> [SELECTED TEXT]
Physicians Wade Into Efforts To Curb Unnecessary Treatments

CAL/AAEM News Service calaaem.news.service at gmail.com
Sun Apr 8 11:02:44 PDT 2012


Description: Description: Description: Description: Description: CAL/AAEM:
California Chapter of the American Academy of Emergency Medicine

 

April 4, 2012

 

Physicians Wade Into Efforts To Curb Unnecessary Treatments 

 

 

X <Paste before X... Source....ex. Kaiser Health News

 

 

By JULIE APPLEBY

 

Nine prominent physician groups today released lists of 45 common tests and
treatments they say are often unnecessary and may even harm patients.
http://choosingwisely.org/?page_id=13 

 

The move represents a high-profile effort by physicians to help reduce the
extraordinary amount of unnecessary treatment, said to account for as much
as a third of the $2.6 trillion Americans spend on health care each year. 

 

Each of the societies, representing both primary care doctors and
specialists, picked five procedures that medical evidence shows have little
or no value for certain conditions, and which they say should be questioned
by patients and their doctors. 

 

The list includes such common practices as routine electrocardiograms for
patients at low risk for heart disease, and antibiotics for mild sinus
infections. It is meant as a set of guidelines.

 

Dr. Donald Berwick, the former head of Medicare and a longtime quality
researcher, called the campaign "a game changer." Part of the reason is that
patients generally trust doctors more than insurers, employers or others who
attempt to influence what gets covered and what doesn't.

> [PROBLEM REQUIREMENTS]
Pick up the article on unnecessary medical treatments after its last sentence and keep writing it. The material after this point is separate from the article on unnecessary medical treatments.

> [EXTRACTED DATA]

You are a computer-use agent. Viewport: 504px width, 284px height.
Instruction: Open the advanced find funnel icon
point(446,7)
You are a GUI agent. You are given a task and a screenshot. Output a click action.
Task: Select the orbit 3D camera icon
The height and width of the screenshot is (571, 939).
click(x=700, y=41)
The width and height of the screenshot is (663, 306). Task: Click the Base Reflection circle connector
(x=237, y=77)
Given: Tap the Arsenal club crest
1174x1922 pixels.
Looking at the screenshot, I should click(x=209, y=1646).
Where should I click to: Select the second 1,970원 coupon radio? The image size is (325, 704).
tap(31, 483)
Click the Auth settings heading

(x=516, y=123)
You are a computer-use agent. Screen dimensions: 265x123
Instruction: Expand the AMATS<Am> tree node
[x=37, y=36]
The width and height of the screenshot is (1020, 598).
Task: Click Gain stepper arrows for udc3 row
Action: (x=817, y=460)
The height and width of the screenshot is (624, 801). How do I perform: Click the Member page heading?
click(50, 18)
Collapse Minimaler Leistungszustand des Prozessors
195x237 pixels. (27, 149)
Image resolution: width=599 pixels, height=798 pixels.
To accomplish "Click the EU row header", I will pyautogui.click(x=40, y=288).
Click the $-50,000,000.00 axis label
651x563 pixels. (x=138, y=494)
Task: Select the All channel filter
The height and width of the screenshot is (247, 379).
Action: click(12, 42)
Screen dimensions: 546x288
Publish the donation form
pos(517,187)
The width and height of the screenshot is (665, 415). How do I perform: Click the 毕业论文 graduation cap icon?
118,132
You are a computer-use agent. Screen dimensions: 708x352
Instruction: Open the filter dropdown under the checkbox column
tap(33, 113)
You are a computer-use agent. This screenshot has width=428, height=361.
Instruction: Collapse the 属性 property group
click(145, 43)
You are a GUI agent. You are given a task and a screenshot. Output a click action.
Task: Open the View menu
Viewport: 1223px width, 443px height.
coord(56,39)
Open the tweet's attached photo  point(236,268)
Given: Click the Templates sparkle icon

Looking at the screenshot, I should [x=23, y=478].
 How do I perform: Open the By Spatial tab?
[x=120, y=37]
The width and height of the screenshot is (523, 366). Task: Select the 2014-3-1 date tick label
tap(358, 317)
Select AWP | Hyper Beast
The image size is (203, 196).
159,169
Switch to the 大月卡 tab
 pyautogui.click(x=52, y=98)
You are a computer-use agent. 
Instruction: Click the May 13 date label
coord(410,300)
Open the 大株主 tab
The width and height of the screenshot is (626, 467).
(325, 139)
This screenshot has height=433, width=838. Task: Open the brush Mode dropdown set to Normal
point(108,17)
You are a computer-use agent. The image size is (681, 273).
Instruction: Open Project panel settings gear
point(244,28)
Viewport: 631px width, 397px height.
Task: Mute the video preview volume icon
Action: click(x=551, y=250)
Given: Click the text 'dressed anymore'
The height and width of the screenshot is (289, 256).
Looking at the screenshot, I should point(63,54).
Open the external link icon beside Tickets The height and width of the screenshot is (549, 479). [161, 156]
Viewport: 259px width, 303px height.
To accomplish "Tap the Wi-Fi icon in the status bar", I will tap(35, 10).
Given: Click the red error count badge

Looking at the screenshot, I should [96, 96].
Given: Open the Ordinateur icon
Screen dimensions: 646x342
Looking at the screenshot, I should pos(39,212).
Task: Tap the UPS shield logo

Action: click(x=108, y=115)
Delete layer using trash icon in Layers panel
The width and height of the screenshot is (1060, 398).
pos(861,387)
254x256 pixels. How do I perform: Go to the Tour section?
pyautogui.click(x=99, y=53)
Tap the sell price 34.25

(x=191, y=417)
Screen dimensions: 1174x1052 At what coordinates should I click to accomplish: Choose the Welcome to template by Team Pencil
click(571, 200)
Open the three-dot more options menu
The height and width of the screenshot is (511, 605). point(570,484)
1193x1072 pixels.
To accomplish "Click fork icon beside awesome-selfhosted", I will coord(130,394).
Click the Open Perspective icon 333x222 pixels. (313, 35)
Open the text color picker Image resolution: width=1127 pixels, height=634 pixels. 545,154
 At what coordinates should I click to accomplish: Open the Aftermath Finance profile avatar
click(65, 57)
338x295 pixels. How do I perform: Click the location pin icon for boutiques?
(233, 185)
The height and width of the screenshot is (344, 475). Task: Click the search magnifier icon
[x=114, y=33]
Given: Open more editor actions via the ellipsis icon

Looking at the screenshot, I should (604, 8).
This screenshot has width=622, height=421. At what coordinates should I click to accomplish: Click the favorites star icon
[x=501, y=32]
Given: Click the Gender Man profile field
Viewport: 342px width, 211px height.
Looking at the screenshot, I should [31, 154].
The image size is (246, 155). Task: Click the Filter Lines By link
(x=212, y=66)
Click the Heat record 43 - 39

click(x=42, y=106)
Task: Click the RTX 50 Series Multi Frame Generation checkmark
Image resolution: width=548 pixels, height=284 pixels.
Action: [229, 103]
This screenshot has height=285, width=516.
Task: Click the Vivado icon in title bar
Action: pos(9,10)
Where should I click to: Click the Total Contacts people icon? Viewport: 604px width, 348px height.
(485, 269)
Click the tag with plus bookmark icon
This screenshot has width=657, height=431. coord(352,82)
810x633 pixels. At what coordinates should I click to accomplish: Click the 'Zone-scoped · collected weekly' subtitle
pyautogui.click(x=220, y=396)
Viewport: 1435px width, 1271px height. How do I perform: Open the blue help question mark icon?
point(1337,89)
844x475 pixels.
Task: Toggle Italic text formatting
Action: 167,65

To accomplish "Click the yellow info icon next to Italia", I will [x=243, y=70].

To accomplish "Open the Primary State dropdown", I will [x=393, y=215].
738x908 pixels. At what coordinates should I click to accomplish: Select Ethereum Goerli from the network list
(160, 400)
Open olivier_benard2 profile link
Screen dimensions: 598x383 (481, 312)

> [ANSWER FOR THIS EXERCISE]
"This could be a turning point if it's approached with energy," Berwick
says. "Here you have scientifically grounded guidance from a number of major
specialty societies addressing a very important problem, which is the
overuse of ineffective care."

 

For the most part, the list is non-controversial, avoiding such hot-button
issues as prostate-specific antigen testing for prostate cancer, or how
often to perform mammography screenings for breast cancer.

 

But the items on the list include a broad range of interventions that can be
revenue-generating for doctors, clinics and hospitals -- and costly for
insurers and patients. Some also pose health risks to patients, because they
may lead to additional radiation exposure, side effects from medications or
unneeded surgeries.

 

"We need to use this opportunity to raise awareness that sometimes
overtreatment or testing can be harmful," says Glen Stream, president of the
American Academy of Family Physicians, one of the nine specialty groups
participating.

 

The campaign comes amid a variety of efforts - some called for in the
federal health law - to compare the effectiveness of treatments and to
change payment incentives to doctors and hospitals to reward quality and
penalize inefficiency 

 

But efforts to slow medical spending growth often become political, spurring
fears of rationing or "death panels."

 

"Anytime you are recommending against a test or treatment, people wonder 'is
it for some economic interest?'" notes Stream, who says the evidence-based
recommendations are designed to counter those concerns.

 

Among the items the groups recommend doctors and patients question: X-rays
or other scans for uncomplicated headaches or early evaluation of low back
pain, exercise electrocardiograms, often called "stress tests" or "treadmill
tests" for low-risk patients with no symptoms of heart disease, and
chemotherapy for patients with advanced solid-tumor cancers who are unlikely
to benefit.

 

Some of the recommendations go against financial self-interest of the
societies or their members because they are likely to result in fewer tests
or procedures, Berwick notes. Because of that, some policy experts question
whether physician groups will tackle the problem enthusiastically. 

 

A 2011 study in the British Medical Journal, for example, found financial
conflicts of interest among many of the doctors charged with drawing up
clinical guidelines for diabetes and cholesterol treatments in the U.S. and
Canada.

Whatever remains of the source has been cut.